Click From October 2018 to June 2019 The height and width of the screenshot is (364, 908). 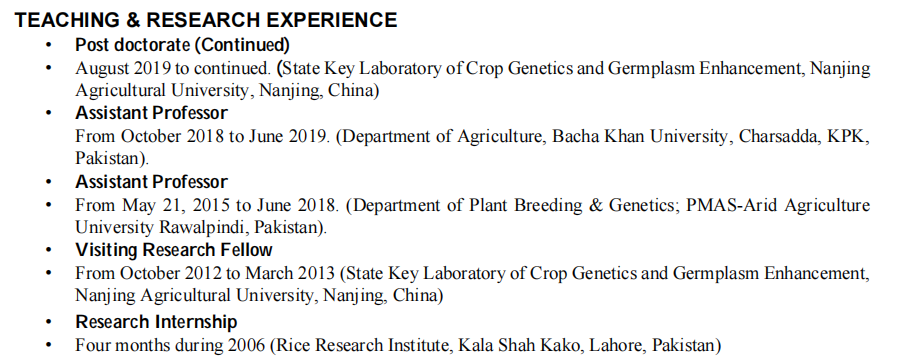(x=203, y=137)
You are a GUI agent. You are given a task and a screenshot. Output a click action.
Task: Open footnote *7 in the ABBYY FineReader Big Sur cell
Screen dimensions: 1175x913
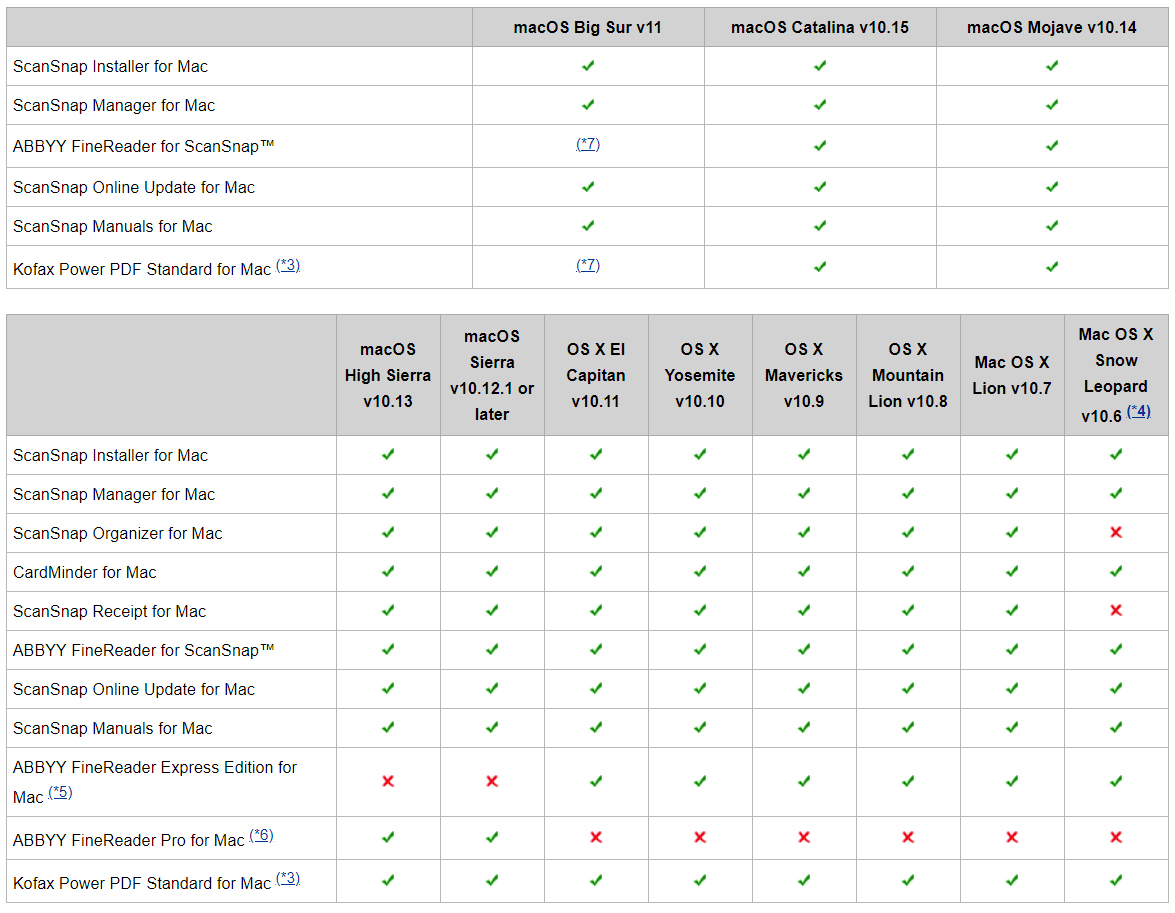[588, 144]
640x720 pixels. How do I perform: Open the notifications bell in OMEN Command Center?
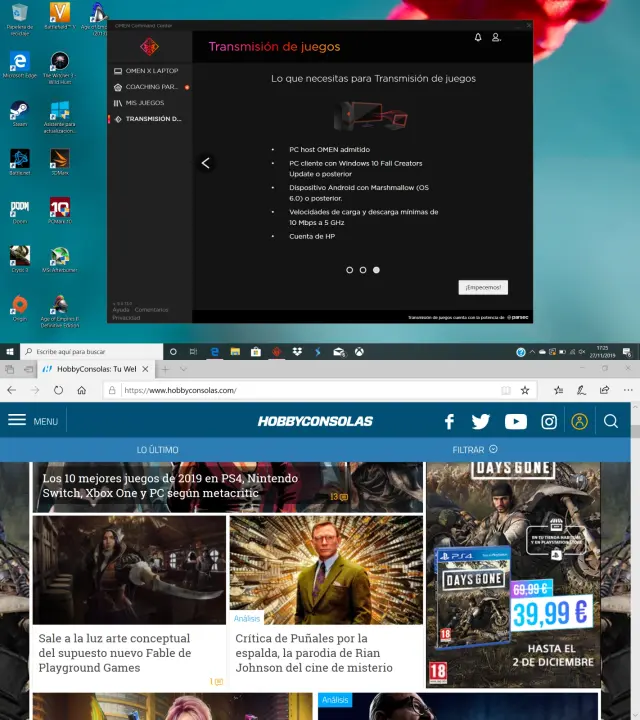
________________
Reproduce exactly the lines above from the one with "Screen dimensions: 1175x913" through the last line of the data, keeping both ends and dropping the pictures.

(EXERCISE OUTPUT)
Screen dimensions: 1175x913
[588, 144]
640x720 pixels. How do I perform: Open the notifications bell in OMEN Command Center?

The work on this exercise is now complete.